=== Entries shown ===
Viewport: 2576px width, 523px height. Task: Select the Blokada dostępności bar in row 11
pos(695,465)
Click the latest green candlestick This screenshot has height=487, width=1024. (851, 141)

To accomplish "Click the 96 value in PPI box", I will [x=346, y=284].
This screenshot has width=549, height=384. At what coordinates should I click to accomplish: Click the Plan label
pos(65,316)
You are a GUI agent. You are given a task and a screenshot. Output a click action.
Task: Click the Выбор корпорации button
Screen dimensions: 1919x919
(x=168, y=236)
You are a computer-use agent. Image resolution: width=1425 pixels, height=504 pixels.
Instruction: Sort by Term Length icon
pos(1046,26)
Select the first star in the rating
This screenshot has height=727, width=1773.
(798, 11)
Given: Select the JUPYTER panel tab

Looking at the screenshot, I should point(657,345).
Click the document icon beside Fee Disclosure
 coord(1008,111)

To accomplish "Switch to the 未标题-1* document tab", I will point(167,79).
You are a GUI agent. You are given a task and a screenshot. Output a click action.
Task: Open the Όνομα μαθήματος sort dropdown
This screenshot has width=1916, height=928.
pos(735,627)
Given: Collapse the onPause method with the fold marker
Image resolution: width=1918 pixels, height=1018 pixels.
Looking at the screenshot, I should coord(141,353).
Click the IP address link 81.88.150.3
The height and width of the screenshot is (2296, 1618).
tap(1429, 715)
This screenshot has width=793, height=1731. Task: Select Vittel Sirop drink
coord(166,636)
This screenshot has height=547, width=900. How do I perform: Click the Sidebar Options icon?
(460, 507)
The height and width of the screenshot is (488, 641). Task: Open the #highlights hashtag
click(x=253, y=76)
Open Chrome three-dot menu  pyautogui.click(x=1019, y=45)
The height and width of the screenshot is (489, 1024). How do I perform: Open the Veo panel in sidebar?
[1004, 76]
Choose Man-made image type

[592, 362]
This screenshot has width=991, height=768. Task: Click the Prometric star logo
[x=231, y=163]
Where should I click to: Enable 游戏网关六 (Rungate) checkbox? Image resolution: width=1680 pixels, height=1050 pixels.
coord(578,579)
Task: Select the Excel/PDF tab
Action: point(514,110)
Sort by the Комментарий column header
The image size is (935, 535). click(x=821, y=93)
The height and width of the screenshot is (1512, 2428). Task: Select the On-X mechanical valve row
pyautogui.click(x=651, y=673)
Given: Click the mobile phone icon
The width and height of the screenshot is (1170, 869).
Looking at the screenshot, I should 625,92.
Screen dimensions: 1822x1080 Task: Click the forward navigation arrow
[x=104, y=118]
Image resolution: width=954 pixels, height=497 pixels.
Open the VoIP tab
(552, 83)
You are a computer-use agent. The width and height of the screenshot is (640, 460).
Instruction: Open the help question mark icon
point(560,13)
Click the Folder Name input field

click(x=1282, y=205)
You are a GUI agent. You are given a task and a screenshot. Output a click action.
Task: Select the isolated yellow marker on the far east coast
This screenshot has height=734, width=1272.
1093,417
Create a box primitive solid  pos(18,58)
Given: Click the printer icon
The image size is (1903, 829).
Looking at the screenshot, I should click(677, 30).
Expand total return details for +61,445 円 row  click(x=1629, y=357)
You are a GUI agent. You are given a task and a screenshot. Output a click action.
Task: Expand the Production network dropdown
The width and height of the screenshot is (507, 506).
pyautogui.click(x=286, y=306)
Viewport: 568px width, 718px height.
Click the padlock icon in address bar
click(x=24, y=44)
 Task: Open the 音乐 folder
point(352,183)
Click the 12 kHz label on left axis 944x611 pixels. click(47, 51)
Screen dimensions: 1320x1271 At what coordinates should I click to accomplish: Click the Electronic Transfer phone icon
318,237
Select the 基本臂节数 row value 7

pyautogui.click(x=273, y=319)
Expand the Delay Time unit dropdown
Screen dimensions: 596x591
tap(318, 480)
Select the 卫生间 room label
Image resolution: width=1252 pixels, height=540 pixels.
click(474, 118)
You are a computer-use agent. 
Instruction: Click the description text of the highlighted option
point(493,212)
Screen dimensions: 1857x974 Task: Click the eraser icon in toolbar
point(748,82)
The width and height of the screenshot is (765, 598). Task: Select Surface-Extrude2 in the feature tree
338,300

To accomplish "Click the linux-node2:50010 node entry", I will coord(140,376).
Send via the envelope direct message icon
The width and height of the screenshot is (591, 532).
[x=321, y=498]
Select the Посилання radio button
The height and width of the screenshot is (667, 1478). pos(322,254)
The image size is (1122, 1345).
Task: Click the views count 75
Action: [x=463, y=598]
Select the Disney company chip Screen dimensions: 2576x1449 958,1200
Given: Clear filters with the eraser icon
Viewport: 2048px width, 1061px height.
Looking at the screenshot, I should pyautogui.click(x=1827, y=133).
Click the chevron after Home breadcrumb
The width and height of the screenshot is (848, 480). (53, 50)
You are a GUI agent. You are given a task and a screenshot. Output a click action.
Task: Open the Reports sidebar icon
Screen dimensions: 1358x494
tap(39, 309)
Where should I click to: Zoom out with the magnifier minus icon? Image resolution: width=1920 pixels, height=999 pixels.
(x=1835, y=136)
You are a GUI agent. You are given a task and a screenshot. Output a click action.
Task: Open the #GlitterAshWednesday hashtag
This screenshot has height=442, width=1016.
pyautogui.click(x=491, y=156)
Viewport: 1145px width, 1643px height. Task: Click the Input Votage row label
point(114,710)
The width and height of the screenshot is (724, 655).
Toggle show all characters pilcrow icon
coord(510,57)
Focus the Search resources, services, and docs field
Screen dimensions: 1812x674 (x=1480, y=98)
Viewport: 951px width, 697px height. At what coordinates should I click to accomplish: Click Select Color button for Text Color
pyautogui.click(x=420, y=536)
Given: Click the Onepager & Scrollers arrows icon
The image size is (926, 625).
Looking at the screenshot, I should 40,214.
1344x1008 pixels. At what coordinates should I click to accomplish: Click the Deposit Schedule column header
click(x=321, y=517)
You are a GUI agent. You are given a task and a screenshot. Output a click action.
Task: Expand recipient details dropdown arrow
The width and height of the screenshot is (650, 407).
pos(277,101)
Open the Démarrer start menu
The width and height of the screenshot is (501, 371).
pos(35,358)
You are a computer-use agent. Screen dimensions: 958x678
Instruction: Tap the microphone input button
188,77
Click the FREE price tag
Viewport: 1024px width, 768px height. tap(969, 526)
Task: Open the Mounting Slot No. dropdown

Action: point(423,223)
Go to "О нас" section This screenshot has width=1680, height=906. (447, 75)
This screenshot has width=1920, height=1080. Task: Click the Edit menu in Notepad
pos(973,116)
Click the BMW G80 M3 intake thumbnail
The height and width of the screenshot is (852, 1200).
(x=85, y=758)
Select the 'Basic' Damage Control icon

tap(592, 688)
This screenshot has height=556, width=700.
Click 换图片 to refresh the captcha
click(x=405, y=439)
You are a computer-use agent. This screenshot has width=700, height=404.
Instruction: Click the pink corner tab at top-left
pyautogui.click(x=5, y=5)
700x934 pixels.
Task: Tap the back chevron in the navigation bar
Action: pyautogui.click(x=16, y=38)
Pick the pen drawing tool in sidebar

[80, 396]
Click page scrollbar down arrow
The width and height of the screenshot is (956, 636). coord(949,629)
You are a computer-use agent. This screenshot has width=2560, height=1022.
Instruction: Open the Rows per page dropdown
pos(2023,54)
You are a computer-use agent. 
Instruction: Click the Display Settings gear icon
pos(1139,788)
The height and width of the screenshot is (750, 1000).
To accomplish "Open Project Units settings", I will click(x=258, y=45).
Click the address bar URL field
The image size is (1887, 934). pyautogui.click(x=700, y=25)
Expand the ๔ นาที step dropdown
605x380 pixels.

=== Problem statement ===
Which lines in the records above contain the word "marker"? Return each of them.

=== Solution ===
Given: Collapse the onPause method with the fold marker
Task: Select the isolated yellow marker on the far east coast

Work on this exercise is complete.